Updated: Mar 26, 2020
There is a reason why we focus on the journey and experience of a renovation process as much as the the quality of the product delivery. Budgets are not limitless and datelines are always imminent.
I see these as a good thing, as it sets boundaries to the possibilities of any project.
This is where a designer will (or should) be on the same page and set priorities of the interior design endeavours to align with any given boundaries. New development and sub-sale apartment units also sets different boundaries.
Here are a few distinction between the two, differentiated by the top 3 areas where home owners usually allocate their budget.
New development apartments:
Shrinking apartment sizes meant requirements for storage goes up.
Feature walls to soften odd shaped layouts.
Platform storage/ sleeping to save space.
Reluctance to hack of brand new finishes but boring and standard finishes meant seeking quicker and cheaper alternatives like vinyl flooring.
To introduce a pop of wow factor or feature like peranakan tiles.

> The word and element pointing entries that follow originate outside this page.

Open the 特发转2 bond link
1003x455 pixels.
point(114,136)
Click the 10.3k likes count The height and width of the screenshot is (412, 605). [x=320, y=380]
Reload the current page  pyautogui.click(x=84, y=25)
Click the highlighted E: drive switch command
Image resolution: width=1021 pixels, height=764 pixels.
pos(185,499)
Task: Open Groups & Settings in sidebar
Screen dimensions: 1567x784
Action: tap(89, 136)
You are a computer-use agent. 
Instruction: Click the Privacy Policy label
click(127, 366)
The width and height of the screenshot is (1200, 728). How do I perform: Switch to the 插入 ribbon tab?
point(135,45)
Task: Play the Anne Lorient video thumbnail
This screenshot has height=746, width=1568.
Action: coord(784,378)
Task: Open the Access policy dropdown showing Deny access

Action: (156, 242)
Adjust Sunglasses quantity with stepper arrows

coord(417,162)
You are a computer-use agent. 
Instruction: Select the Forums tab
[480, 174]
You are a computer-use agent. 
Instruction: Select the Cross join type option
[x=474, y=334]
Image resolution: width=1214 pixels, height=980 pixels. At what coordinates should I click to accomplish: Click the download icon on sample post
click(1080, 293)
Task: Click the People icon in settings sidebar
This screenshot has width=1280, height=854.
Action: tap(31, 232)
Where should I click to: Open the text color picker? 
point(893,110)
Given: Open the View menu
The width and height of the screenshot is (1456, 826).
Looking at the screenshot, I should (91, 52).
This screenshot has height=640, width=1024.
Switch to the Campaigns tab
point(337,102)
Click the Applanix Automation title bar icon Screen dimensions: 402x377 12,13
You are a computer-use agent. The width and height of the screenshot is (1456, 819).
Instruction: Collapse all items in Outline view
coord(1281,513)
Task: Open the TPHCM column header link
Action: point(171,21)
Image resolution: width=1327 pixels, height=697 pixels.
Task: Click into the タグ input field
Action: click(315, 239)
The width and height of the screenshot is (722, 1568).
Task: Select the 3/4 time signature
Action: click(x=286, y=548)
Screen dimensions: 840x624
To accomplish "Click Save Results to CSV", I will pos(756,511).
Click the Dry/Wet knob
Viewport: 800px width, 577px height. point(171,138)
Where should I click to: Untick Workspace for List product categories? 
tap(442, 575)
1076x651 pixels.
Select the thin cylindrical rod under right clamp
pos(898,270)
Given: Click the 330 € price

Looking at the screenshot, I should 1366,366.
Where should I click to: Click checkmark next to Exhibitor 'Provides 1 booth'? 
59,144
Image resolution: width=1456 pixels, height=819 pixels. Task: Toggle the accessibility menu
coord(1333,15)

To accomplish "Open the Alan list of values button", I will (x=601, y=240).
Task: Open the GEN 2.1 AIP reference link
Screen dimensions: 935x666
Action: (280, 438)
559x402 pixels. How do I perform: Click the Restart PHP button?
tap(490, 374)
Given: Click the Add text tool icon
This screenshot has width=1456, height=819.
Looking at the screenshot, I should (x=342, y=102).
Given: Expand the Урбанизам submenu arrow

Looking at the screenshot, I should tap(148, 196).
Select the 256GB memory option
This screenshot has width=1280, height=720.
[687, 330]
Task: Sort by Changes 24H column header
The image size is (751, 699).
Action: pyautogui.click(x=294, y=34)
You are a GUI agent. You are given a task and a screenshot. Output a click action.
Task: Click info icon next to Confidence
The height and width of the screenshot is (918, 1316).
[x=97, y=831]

As electrical provisions by developers are fairly new, budget is then allocated to lighting features.
#1. Wet works
Re-doing existing tiling finishes and even brick walls due to dated layout.
Bathrooms are almost a must-do to renew plumbing, fittings and newer water heater systems.
Including socket points re-location, entirely renewing of electrical wiring and lighting.
Tendencies to introduce electrical socket points at exiting tiled up area like bathroom (shaver, hair dryer) and kitchen backsplash.
Relatively more low-profile as budget has already been allocated to renewing older parts of the house (especially hidden scopes like plumbing and electrical).
Even if there are existing built-ins in good condition, many would chose to renew or replace them as the usage and outlook does not gel with the new finishes.
These points are even more relevant to me on a personal level now, as I am currently on a search for a new home.